(Beginning of Recorded information)
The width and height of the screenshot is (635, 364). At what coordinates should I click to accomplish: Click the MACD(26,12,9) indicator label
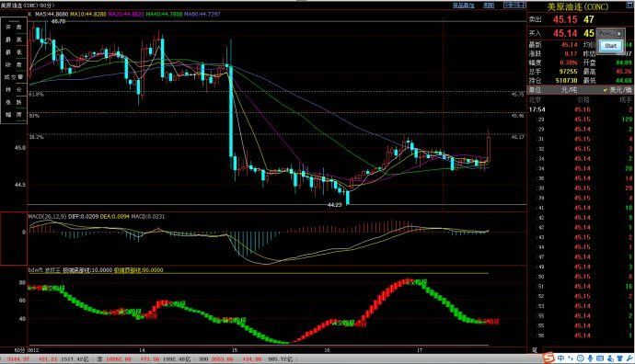47,216
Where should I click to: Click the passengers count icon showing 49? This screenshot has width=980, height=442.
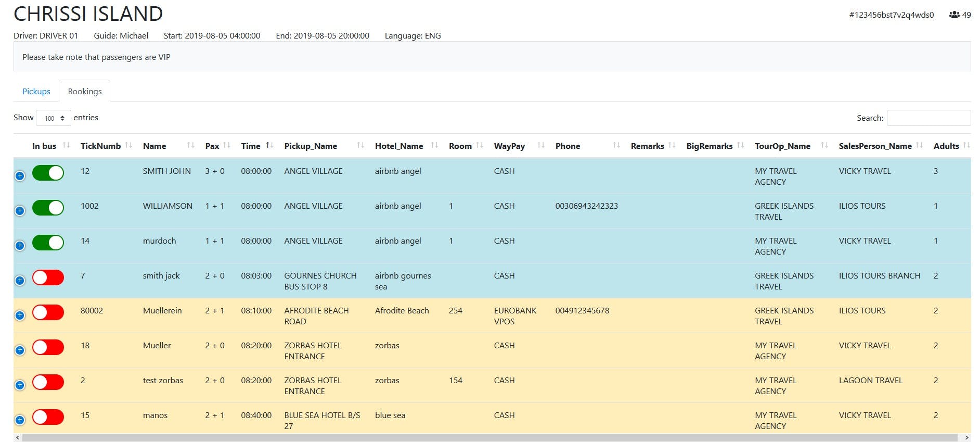point(954,15)
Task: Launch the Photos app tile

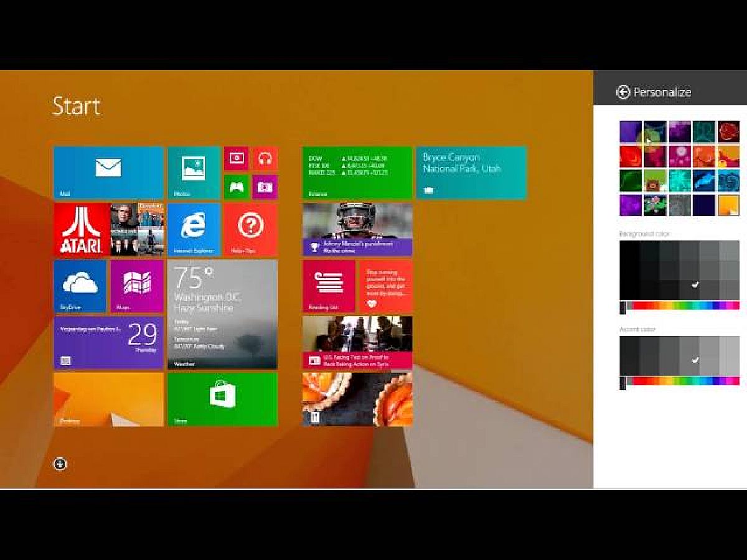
(End of Recorded information)
What you should do ▸
Return the material above verbatim. Pictures are to be excluded.

Exercise answer ▸
The width and height of the screenshot is (635, 364). At what coordinates should I click to accomplish: Click the MACD(26,12,9) indicator label
47,216
Where should I click to: Click the passengers count icon showing 49? This screenshot has width=980, height=442.
point(954,15)
Task: Launch the Photos app tile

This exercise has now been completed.